A framework for context-aware driver status assessment systems
The automotive industry is actively supporting research and innovation to meet manufacturers' requirements related to safety issues, performance and environment. The Green ITS project is among the efforts in that regard.
Safety is a major customer and manufacturer concern. Therefore, much effort have been directed to developing cutting-edge technologies able to assess driver status in term of alertness and suitability. In that regard, we aim to create with this thesis a framework for a context-aware driver status assessment system. Context-aware means that the machine uses background information about the driver and environmental conditions to better ascertain and understand driver status. The system also relies on multiple sensors, mainly video and audio. Using context and multi-sensor data, we need to perform multi-modal analysis and data fusion in order to infer as much knowledge as possible about the driver. Last, the project is to be continued by other students, so the system should be modular and well-documented.

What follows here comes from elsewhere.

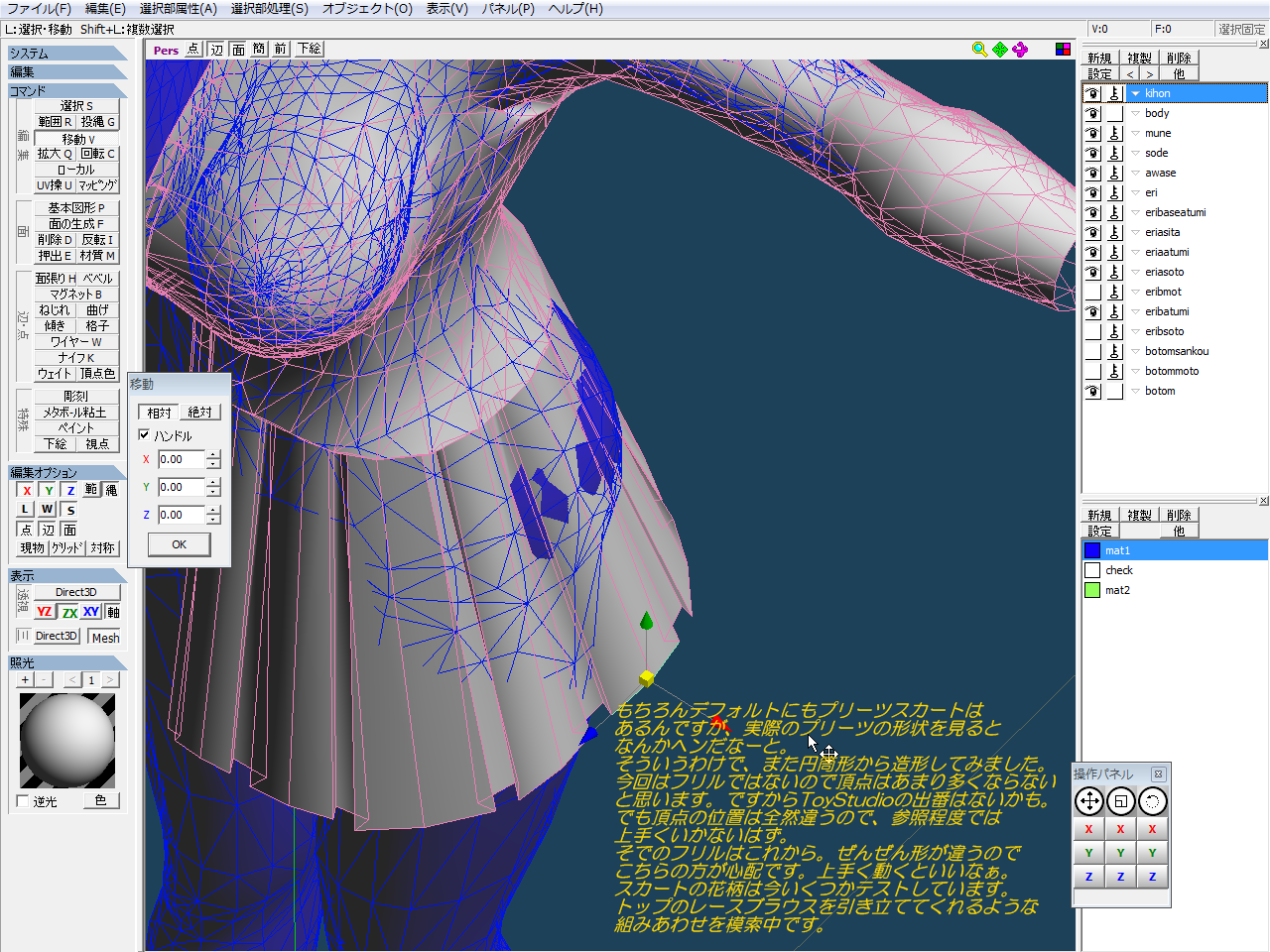The width and height of the screenshot is (1270, 952).
Task: Collapse the コマンド panel header
Action: [67, 91]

With this in mind, a driving simulator integrating multiple sensors was built. This simulator is a starting point for experimentation related to driver status assessment, and a prototype of software for real-time driver status assessment is integrated to the platform.
To make the system context-aware, we designed a driver identification module based on audio-visual data fusion. Thus, at the beginning of driving sessions, the users are identified and background knowledge about them is loaded to better understand and analyze their behavior.
A driver status assessment system was then constructed based on two different modules. The first one is for driver fatigue detection, based on an infrared camera. Fatigue is inferred via percentage of eye closure, which is the best indicator of fatigue for vision systems. The second one is a driver distraction recognition system, based on a Kinect sensor. Using body, head, and facial expressions, a fusion strategy is employed to deduce the type of distraction a driver is subject to. Of course, fatigue and distraction are only a fraction of all possible drivers' states, but these two aspects have been studied here primarily because of their dramatic impact on traffic safety.
Through experimental results, we show that our system is efficient for driver identification and driver inattention detection tasks. Nevertheless, it is also very modular and could be further complemented by driver status analysis, context or additional sensor acquisition.